LISE RAVARY CHRONIQUE Collaboration spéciale lravary@yahoo.com

Je me permets de te tutoyer, car nous avons travaillé ensemble à la radio, alors que tu animais Drainville PM chez Cogeco Média. Je n’en garde que de bons souvenirs malgré quelques prises de bec mémorables.

Nous n’étions pas faits pour nous entendre: sous le gouvernement Marois, je m’étais opposée publiquement à la charte des valeurs québécoises que tu portais avec fougue. À la manière Drainville, quoi. Mais bon prince, tu m’as accueillie chaleureusement dans ton équipe et quand tu as annoncé ton retour en politique, j’ai applaudi, sachant que tu aurais un impact du tonnerre, qu’importe le ministère qu’on allait te confier. J’espérais que ce soit l’éducation.

Ce le fut, alléluia! Enfin, quelqu’un qui n’aura pas peur des bureaucrates et des syndicats sclérosés.

Les ronds-de-cuir, les néomarxistes, les défonceurs de portes ouvertes et les idéologues à la mode n’auront qu’à bien se tenir, me suis-je dit. Les «pédagocrates» du ministère de l’Éducation dormiront désormais avec un oeil ouvert.

Le Bernard d’Amérique, un oiseau rare, veille au grain.

L’homme de sens que tu es, pensais-je, saurait enfin briser le moule égalitariste hérité de la réforme des années 2000, quand les élèves apprenaient à s’exprimer sans s’empêtrer dans des règles grammaticales poussiéreuses.

Même si le Québec obtient des résultats semblables à ceux de la Finlande-la-studieuse dans les tests internationaux PISA – parce que des profs entêtés tiennent la patente de l’Éducation à bout de bras – c’est la catastrophe. Tu le sais mieux que quiconque, maintenant que tu as les pieds dans la maison en feu. Découvrir qu’on exempte des élèves en difficulté de la 6e année du primaire pour une raison administrative a dû te faire bondir.

Jeudi, je me suis installée devant mon écran pour ne rien perdre de l’annonce tant attendue de notre nouveau ministre de l’Éducation mais, hélas, je n’ai pas reconnu le Bernard Drainville de légende.
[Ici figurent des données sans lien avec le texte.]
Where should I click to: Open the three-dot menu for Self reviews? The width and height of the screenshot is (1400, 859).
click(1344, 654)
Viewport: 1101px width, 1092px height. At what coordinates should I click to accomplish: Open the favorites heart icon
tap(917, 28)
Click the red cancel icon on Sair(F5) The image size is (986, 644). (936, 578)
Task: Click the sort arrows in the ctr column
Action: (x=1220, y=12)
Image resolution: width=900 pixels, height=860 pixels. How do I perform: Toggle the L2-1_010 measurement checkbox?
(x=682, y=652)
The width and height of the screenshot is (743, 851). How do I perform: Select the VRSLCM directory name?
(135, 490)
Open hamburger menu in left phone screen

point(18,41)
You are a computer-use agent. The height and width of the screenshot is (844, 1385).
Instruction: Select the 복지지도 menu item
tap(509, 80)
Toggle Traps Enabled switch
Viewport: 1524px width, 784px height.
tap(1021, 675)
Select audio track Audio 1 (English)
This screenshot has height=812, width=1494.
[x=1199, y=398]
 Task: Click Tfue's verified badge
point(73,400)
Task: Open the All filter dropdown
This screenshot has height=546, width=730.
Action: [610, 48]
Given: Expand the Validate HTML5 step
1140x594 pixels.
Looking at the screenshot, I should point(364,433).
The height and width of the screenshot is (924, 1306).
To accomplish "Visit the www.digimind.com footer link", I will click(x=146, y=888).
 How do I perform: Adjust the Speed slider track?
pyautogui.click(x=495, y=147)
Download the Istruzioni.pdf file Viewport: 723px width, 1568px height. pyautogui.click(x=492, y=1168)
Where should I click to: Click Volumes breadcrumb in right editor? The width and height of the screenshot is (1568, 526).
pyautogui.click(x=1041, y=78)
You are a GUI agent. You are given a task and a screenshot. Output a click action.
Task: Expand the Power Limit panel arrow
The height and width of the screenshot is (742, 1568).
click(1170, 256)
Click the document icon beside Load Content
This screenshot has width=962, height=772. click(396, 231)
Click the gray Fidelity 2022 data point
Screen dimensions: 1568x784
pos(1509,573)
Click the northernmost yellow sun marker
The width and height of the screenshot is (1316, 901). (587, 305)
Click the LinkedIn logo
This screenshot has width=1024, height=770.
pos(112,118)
Je me suis même demandée si la maudite machine n’essayait pas de t’édenter toi aussi, de te mettre au pas, de te faire entrer dans le rang. De faire de toi un ministre qui ne rouspète pas trop fort.

Un béni-oui-oui de savants fonctionnaires.

J’avais hâte de découvrir tes priorités. Quelle ne fut pas ma déception de constater qu’elles ne vont pas beaucoup plus loin que ce que la CAQ fait miroiter depuis son arrivée au pouvoir: revoir la formation des enseignants (les universités suivrontelles?); embaucher plus de spécialistes pour les enfants en difficulté (on les prendra où?); renouveler l’enseignement du français, (comment a-t-on pu laisser les choses détériorer à ce point?) ; poursuivre la remise à niveau des écoles et la construction d’établissements modernes (une nécessité).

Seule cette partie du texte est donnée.